* **WHAT THIS TASK INVOLVES**:
Copy task for the material below: print the line with "Image resolution: width=739" and every line after it to the end, exactly as written, without the pictures.
*** Opening of RECORDED DATA ***
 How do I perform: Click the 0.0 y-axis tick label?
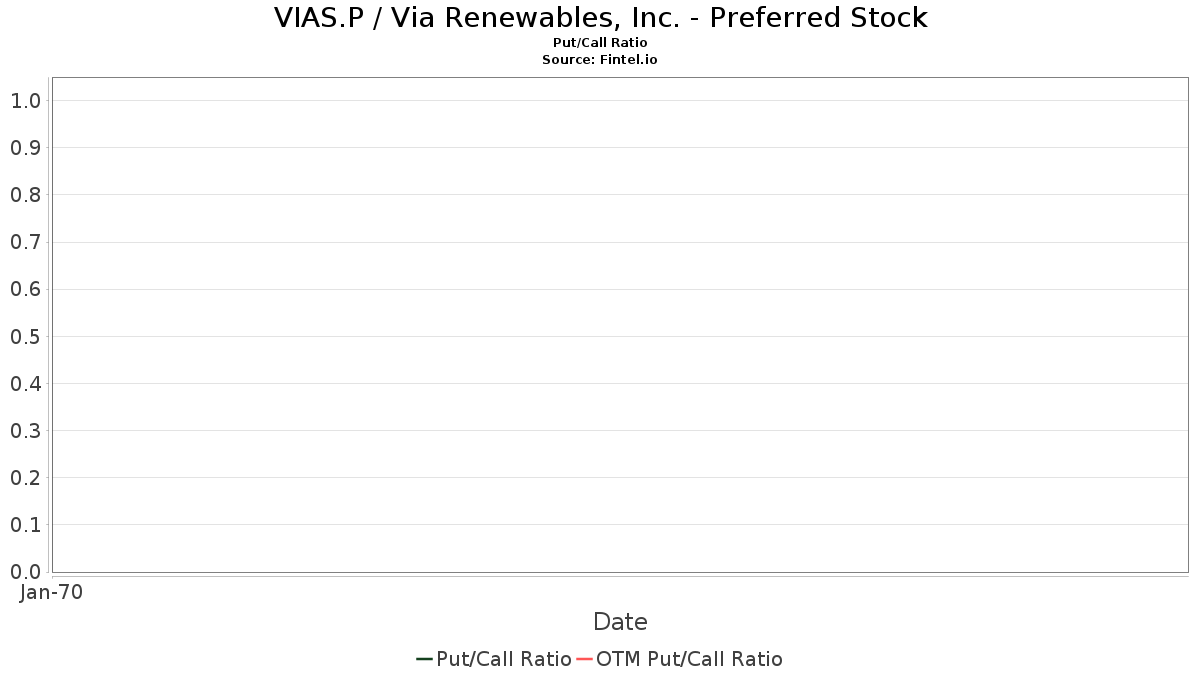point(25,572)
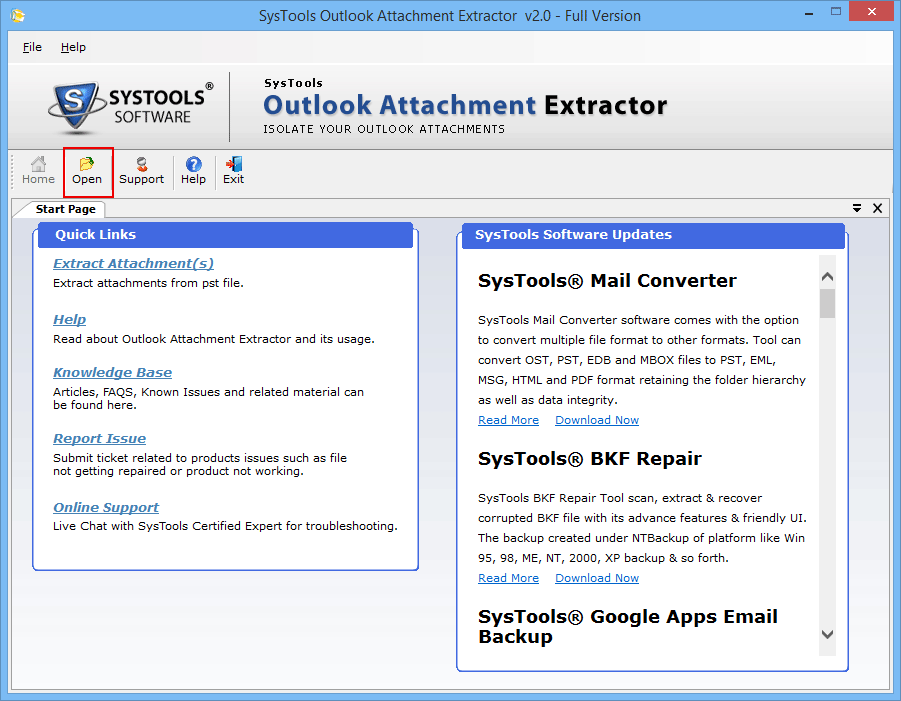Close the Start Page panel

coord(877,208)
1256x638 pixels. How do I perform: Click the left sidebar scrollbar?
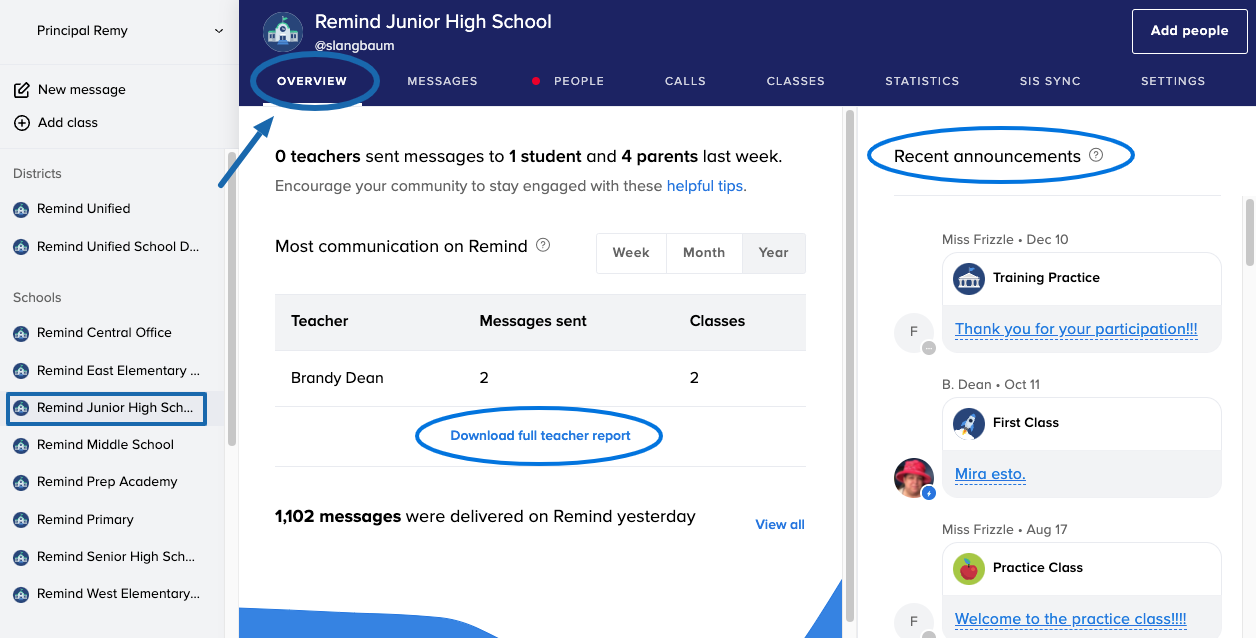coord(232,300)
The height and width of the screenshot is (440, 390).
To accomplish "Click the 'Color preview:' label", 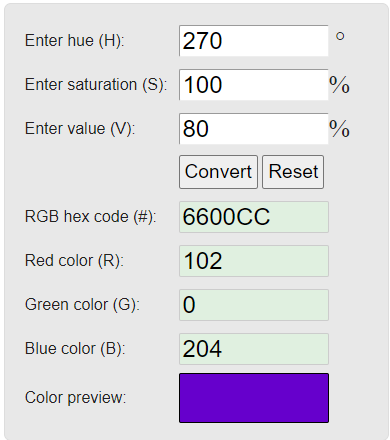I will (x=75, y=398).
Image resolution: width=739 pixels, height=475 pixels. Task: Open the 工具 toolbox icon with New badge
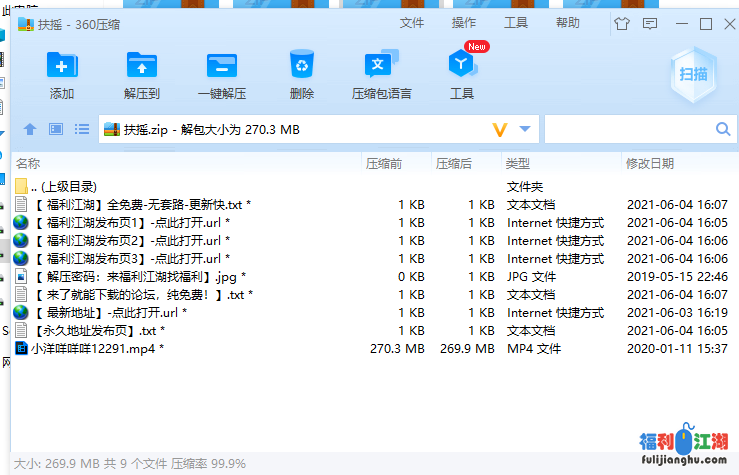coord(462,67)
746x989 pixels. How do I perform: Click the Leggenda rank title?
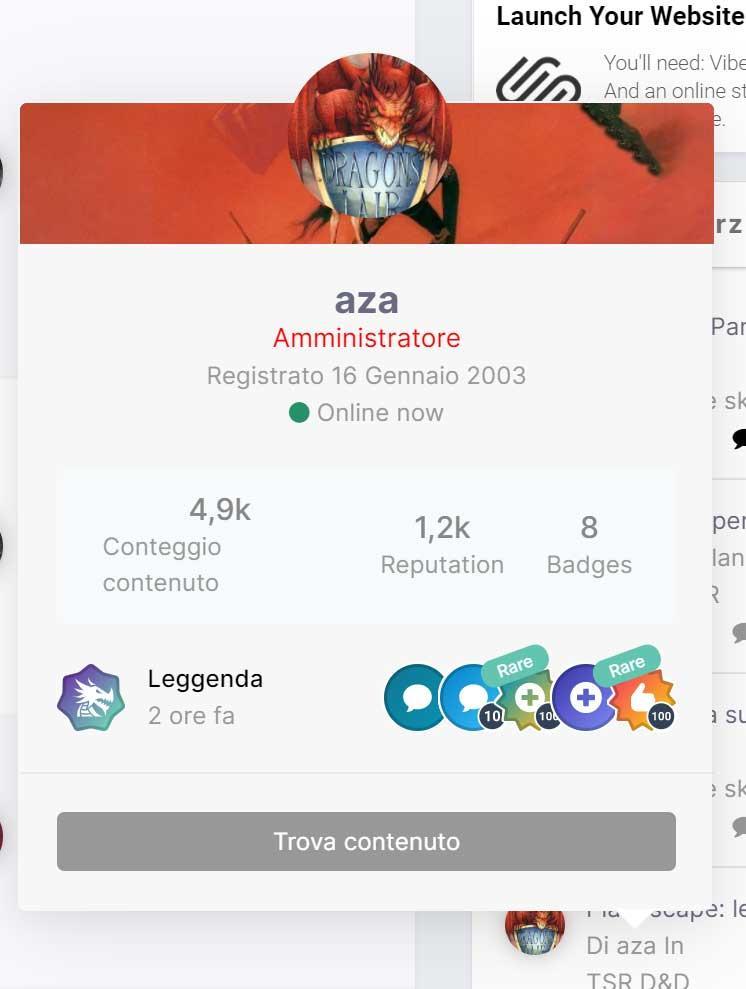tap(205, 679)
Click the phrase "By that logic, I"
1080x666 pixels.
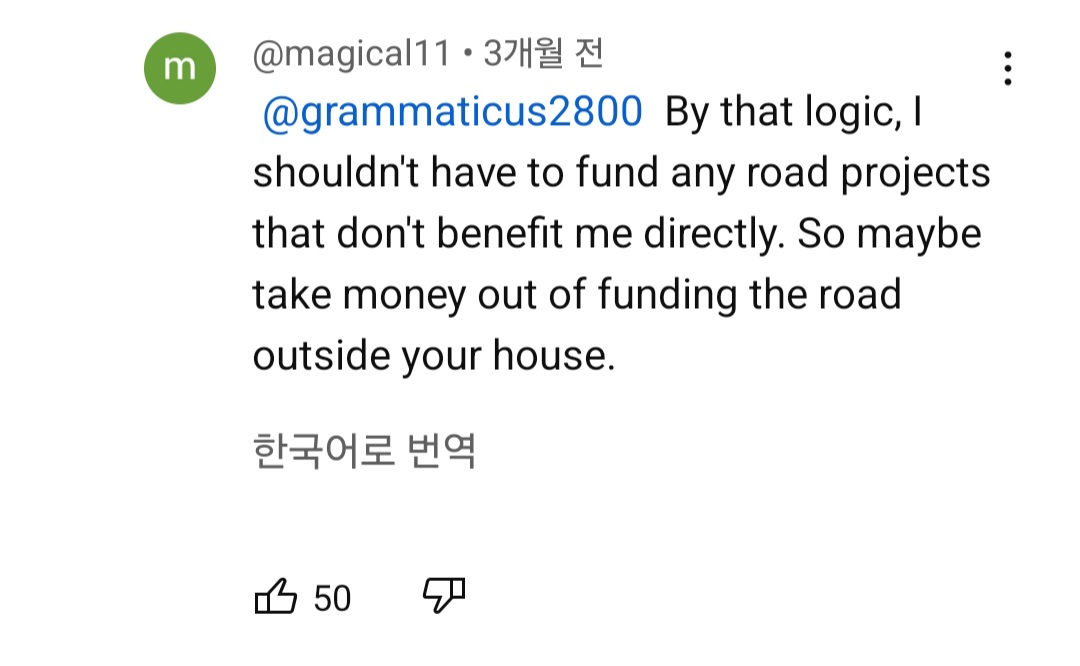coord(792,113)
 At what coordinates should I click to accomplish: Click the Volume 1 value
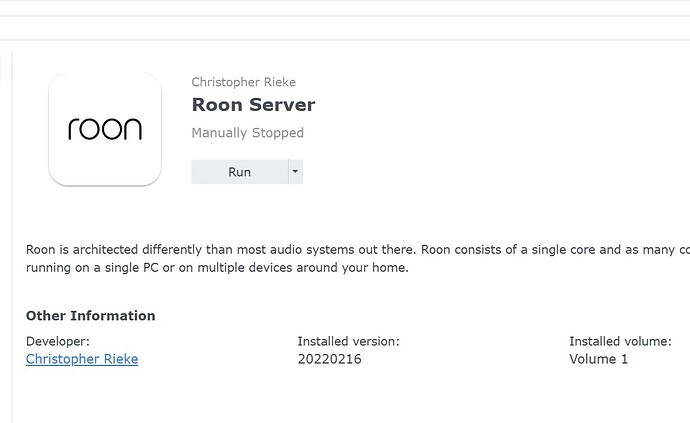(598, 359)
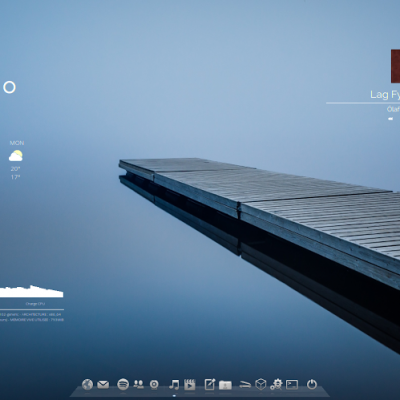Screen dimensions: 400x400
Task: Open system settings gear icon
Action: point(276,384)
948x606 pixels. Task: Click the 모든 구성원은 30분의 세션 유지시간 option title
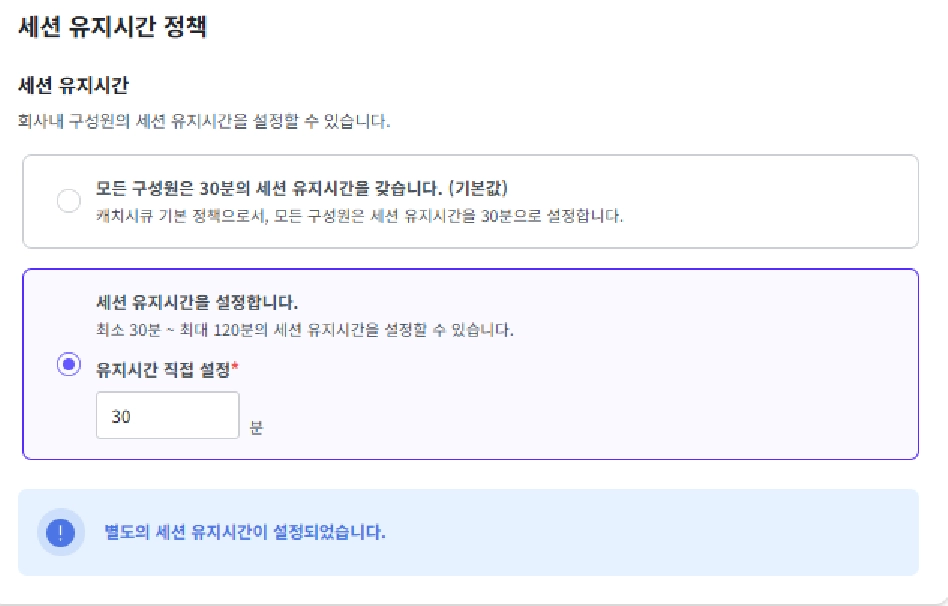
*** Close of RECORDED DATA ***
* **WRITTEN REPLY**:
Image resolution: width=739 pixels, height=475 pixels. Task: Open the 工具 toolbox icon with New badge
coord(462,67)
746x989 pixels. How do I perform: Click the Leggenda rank title?
tap(205, 679)
Click the phrase "By that logic, I"
1080x666 pixels.
coord(792,113)
 At what coordinates should I click to accomplish: Click the Volume 1 value
(598, 359)
Screen dimensions: 400x400
Task: Open system settings gear icon
Action: point(276,384)
948x606 pixels. Task: Click the 모든 구성원은 30분의 세션 유지시간 option title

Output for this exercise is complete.